For years, security firms have been warning that Internet of Things and smart home devices often don’t pass muster when it comes to things like passwords and encryption. Today, the United States director of national intelligence, James Clapper, agreed, giving evidence to the Senate Select Committee on Intelligence how connected household items could be used to gain information about their owners.
“In the future, intelligence services might use the IoT for identification, surveillance, monitoring, location tracking, and targeting for recruitment, or to gain access to networks or user credentials,” Clapper said in the Worldwide Threat Assessment of the U.S. Intelligence Community report. Personal data collection and monetization of that information is also a possibility. “Commercial vendors, who aggregate the bulk of digitized information about persons, will increasingly collect, analyze, and sell it to both foreign and domestic customers.”
Though Clapper listed several countries — including Russia, China, and Iran — as leading threats when it comes to cyber-espionage, but it sounds like the U.S. might use insecure devices to its advantage. The report states these devices “will pose challenges to our cyber defenses and operational tradecraft but also create new opportunities for our own intelligence collectors.”
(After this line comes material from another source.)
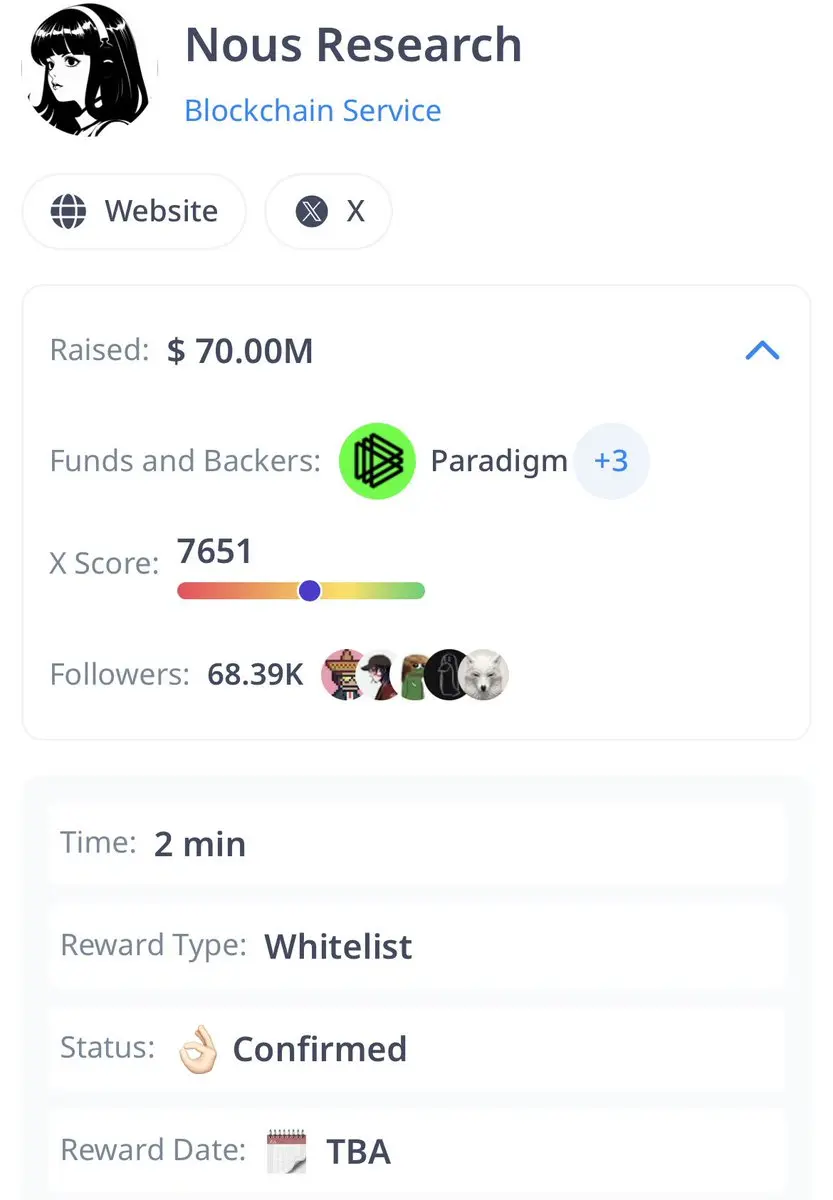Click the green Paradigm fund logo
The height and width of the screenshot is (1200, 833).
(x=377, y=461)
President Barack Obama’s new Cybersecurity National Action Plan was also unveiled today, and it also addresses concerns with IoT devices. Among the steps outlined in the plan is the Department of Homeland Security working with partners to develop a “Cybersecurity Assurance Program” that will be in charge of testing and certifying connected devices, including both household and medical items, “so that when you buy a new product, you can be sure that it has been certified to meet security standards.”
Often customers assume device manufacturers make security a priority and build it into their products. But so many new devices are coming onto the market, it can be hard to suss out who has the background to make really secure cameras and other items. Considering how many people have smart home devices installed, ensuring they all meet a certain standard is definitely a daunting task.